Source passage =>
[start]

Solved: Quote:Sensei S. wrote:

Sensei_S_ · ‎06-04-2014

Dear all,

I have a simple problem that I need to solve, and I'd like an advice about it. The problem is quite simple, actually, but being a TBB newbie, nothing can be set aside.

With a file containing strings, I need each string to be transformed. I also need to create the output file of transformed strings, regardless of the order of strings. It's a classical producer-consumer problem.

My initial thought is this: is it possible using TBB to create a sort of "pipeline" in which I read the file and each thread (in a thread pool), if available, takes ownership of the string, process it, and write to the output file.

I've read the parallel_pipeline documentation, but it's not what I need, as far as I understand. I'd need some "parallel consumer queue" concept, but I didn't see it at first sight. There is a thread (from 2007) in the forum with a link, but the link it provided is no longer active.

Thanks for any hint you can possibly give me!

RafSchietekat · ‎06-04-2014

Why would pipeline/parallel_pipeline() not suit your needs? You can have a serial stage to read a string, a parallel stage or stages to transform it, and then a serial stage to write it (your choice whether to preserve the original order).

It is a very I/O-intensive situation, though, so you might want to delegate file access to non-TBB threads that communicate using queues with the TBB code that does the CPU-intensive transformation work. But you can probably do it all inside TBB first and find out from there whether you could use oversubscription to quickly solve that issue.

View solution in original post

RafSchietekat · ‎06-04-2014

Why would pipeline/parallel_pipeline() not suit your needs? You can have a serial stage to read a string, a parallel stage or stages to transform it, and then a serial stage to write it (your choice whether to preserve the original order).

It is a very I/O-intensive situation, though, so you might want to delegate file access to non-TBB threads that communicate using queues with the TBB code that does the CPU-intensive transformation work. But you can probably do it all inside TBB first and find out from there whether you could use oversubscription to quickly solve that issue.

Sensei_S_ · ‎06-05-2014

Thanks, Raf, I sincerely thought a parallel pipeline couldn't help. It does, actually, and it works like a charm. I have some questions, though, if you have spare time :)

The first is simple, as you see the code below, do you see any drawback in using a concurrent_bounded_queue that the last stage will get pop()'ed?

The second is just aesthetic: I had to use a fake bool in the return type of my parallel filters, do you think I could avoid this? I've tried void, but it won't compile.

The third and last is about the number of tokens in the pipeline. Is there a sort of rule of thumb to select one?

Thank you for clarifying my doubts!

[end]

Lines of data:
[start]

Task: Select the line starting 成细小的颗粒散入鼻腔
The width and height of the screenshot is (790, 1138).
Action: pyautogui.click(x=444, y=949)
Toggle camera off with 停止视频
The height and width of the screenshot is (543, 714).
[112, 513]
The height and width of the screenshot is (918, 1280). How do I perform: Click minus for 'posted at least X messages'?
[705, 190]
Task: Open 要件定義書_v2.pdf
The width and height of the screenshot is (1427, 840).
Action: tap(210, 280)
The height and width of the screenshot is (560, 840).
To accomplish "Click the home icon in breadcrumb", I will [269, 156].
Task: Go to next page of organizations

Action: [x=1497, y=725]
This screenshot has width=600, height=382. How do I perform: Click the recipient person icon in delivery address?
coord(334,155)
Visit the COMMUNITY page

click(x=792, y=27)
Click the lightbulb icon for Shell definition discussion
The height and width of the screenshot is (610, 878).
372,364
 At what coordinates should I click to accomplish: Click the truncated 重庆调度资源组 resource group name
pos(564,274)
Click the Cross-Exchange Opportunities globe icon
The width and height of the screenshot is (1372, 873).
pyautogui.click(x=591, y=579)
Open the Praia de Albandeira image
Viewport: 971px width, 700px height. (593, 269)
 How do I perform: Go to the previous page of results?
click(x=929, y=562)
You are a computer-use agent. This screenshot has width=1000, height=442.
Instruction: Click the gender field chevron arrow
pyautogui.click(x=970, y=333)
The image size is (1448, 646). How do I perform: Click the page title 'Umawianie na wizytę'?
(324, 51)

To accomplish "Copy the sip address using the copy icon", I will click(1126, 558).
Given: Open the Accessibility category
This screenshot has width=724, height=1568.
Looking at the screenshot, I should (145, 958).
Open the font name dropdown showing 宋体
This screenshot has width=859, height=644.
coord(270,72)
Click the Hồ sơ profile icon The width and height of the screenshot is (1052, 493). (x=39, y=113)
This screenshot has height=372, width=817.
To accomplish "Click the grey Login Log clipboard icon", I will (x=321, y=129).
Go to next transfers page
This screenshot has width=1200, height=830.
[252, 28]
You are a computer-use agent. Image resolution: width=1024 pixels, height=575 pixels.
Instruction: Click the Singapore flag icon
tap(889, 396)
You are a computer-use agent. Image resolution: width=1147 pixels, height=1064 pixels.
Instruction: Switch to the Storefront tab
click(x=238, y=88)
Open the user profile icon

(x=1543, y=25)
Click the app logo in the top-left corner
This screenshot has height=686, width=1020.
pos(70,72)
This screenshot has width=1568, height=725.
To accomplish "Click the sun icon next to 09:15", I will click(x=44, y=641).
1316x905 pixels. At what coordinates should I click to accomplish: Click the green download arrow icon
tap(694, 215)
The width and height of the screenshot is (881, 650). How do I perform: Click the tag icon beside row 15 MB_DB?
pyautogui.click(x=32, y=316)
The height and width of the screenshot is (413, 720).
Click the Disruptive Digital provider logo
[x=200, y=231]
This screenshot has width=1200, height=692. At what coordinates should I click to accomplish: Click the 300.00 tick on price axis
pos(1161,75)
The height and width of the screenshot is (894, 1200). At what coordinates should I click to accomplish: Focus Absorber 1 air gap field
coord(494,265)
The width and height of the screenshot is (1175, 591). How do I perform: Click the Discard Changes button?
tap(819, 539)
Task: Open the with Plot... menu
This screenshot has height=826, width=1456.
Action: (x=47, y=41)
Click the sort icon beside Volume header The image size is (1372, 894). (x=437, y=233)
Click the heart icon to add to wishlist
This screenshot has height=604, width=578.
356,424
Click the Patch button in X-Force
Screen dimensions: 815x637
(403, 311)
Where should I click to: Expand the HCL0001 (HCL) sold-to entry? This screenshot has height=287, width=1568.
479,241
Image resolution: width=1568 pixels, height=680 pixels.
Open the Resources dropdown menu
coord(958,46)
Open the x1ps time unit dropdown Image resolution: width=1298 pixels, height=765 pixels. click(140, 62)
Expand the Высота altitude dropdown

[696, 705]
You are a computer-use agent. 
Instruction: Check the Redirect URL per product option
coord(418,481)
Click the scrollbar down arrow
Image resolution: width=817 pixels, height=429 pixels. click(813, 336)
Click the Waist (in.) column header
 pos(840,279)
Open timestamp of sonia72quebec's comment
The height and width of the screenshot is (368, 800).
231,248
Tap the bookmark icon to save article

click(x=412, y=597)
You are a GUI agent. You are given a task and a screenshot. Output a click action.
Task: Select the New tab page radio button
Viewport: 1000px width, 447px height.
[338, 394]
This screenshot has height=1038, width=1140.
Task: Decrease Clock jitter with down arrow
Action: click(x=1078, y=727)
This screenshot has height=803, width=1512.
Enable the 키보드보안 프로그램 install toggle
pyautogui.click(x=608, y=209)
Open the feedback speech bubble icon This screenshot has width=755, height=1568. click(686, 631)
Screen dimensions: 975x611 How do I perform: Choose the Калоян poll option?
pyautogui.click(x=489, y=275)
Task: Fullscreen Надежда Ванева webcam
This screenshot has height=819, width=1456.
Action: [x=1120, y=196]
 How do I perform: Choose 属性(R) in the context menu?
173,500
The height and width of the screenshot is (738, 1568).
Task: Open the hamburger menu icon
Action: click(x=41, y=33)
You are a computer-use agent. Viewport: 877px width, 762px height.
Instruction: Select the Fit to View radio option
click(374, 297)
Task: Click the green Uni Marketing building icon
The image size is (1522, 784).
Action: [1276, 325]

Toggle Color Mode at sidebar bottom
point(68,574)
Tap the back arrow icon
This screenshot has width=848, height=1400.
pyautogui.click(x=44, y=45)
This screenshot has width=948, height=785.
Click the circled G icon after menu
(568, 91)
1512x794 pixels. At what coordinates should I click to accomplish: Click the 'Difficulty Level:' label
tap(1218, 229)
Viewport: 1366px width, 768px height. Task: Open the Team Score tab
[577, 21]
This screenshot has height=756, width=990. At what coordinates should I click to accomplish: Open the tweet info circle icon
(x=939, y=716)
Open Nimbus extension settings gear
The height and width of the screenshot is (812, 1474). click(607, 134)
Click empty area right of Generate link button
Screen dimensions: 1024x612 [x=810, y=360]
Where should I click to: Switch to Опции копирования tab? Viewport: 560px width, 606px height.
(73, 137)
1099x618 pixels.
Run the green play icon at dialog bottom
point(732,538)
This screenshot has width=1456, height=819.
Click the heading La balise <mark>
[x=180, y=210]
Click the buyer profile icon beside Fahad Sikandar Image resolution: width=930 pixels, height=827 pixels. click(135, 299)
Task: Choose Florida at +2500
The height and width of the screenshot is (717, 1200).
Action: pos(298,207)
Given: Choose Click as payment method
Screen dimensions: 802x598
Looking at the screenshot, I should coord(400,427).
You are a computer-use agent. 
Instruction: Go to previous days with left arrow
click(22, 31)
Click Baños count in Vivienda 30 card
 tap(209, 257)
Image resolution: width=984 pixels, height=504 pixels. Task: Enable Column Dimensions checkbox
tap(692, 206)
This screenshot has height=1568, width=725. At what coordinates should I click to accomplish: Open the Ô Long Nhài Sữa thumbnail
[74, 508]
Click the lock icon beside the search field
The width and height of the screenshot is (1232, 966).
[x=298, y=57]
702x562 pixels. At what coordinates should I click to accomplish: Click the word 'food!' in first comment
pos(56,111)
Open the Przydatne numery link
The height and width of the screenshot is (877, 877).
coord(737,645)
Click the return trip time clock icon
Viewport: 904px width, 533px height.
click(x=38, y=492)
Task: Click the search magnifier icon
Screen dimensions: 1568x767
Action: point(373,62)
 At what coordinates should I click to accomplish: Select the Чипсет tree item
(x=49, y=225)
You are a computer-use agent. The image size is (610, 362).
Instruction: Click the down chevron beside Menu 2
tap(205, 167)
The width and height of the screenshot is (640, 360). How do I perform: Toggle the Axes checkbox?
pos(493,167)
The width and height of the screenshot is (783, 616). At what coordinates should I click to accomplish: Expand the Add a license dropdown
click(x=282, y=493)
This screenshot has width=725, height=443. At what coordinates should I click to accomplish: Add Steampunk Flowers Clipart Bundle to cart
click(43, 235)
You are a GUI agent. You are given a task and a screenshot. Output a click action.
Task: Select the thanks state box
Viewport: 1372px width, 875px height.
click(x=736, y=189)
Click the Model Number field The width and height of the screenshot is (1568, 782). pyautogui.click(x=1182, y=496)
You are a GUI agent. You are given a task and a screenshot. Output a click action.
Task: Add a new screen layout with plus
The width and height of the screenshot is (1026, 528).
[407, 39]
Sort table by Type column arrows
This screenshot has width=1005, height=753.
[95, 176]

[end]

Aim 1 =>
Answer these questions from the TBB forum thread.
(a) Why was the link in the 2007 forum thread no help?
(b) What three stages does the reply propose for the pipeline?
(c) What return type did the asker try in place of the fake bool?
Aim 2 =>
Does each statement agree with the TBB forum thread? Answer yes or no and quote the words that decide it.
(a) The asker needs the output file to keep the original order of the strings.
(b) The reply suggests giving file access to threads outside TBB.
(c) The asker reports that the parallel pipeline did not help.

Full output 1 =>
(a) The link it provided is no longer active.
(b) A serial stage to read a string, a parallel stage or stages to transform it, and a serial stage to write it.
(c) void, which would not compile.

Full output 2 =>
(a) No: "regardless of the order of strings"
(b) Yes: "you might want to delegate file access to non-TBB threads"
(c) No: "It does, actually, and it works like a charm."